Davos, possibile tregua nella guerra fredda tra Cina e USA

È iniziato il 20 gennaio 2020 il 50esimo World Economic Forum di Davos, in Svizzera. Fra i tanti grandi della terra invitati a partecipare all’incontro hanno destato molta più impressione le aperture del viceministro cinese Han Zheng, piuttosto che il trionfalismo del presidente degli Stati Uniti Donald Trump.

Al centro dell’agenda dell’incontro sono state affrontate tematiche come il capitalismo responsabile, il cambiamento climatico e il rallentamento economico globale. Mentre le ultime stime del Fondo monetario internazionale parlano di una “modesta ripresa mondiale”, il presidente Trump, con il primo importante discorso della giornata, elenca una serie di dati sull’economia americana che sembrano non temere alcun segno di crisi, fornendo al mondo la sua più alta espressione di forza.

Trump racconta di aver creato 12.000 fabbriche durante la sua presidenza, di aver aumentato a 7 milioni i nuovi posti di lavoro, e per di più, i salari stanno crescendo. Una mossa intelligente o forse prevedibile, quella di un’apologia delle proprie azioni politiche, visto che a migliaia di chilometri di distanza da Davos c’è un processo di impeachment negli Stati Uniti.

Il secondo importante intervento delle giornata, quello che ha stupito maggiormente tutti gli analisti economici, è del vice premier cinese Han Zheng e figura di spicco della politica cinese. Potrebbe trattarsi di una tregua delle guerra fredda fra Cina e Stati Uniti, ma di certo è un’apertura chiara ed evidente nei confronti dell’amministrazione Trump.

Klaus Schwab, fondatore e attuale direttore esecutivo del “Forum di Davos”, introduce sul palco il vicepremier cinese e parla dei progressi compiuti dalla Paese in ambito economico da quando è entrata a far parte del WEF, World Economic Forum. Sul palco di Davos il vicepremier Zheng parla di globalizzazione e protezionismo, senza nascondere una certa ironia, visto che le aziende cinesi sono le più liberiste in assoluto.
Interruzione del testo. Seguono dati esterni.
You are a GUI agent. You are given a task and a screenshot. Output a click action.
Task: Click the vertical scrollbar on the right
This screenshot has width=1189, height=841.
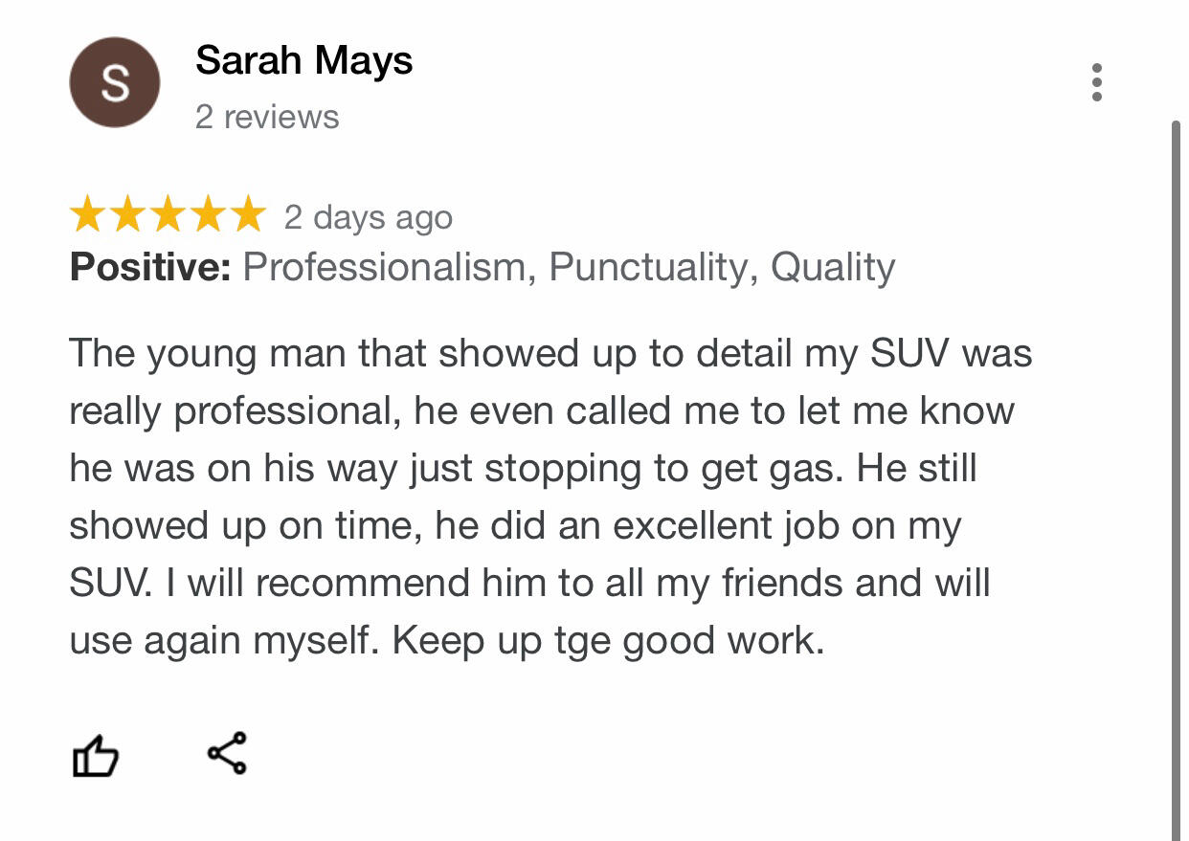point(1177,478)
La globalizzazione ha una sua tendenza storica non bisogna di certo ostacolarla. Secondo Han Zheng «dovremmo tutti allargare la torta dell’economia globale e creare meccanismi per condividere meglio i vantaggi della globalizzazione. In questo modo le persone in tutti i paesi possono condividere i benefici della crescita globale».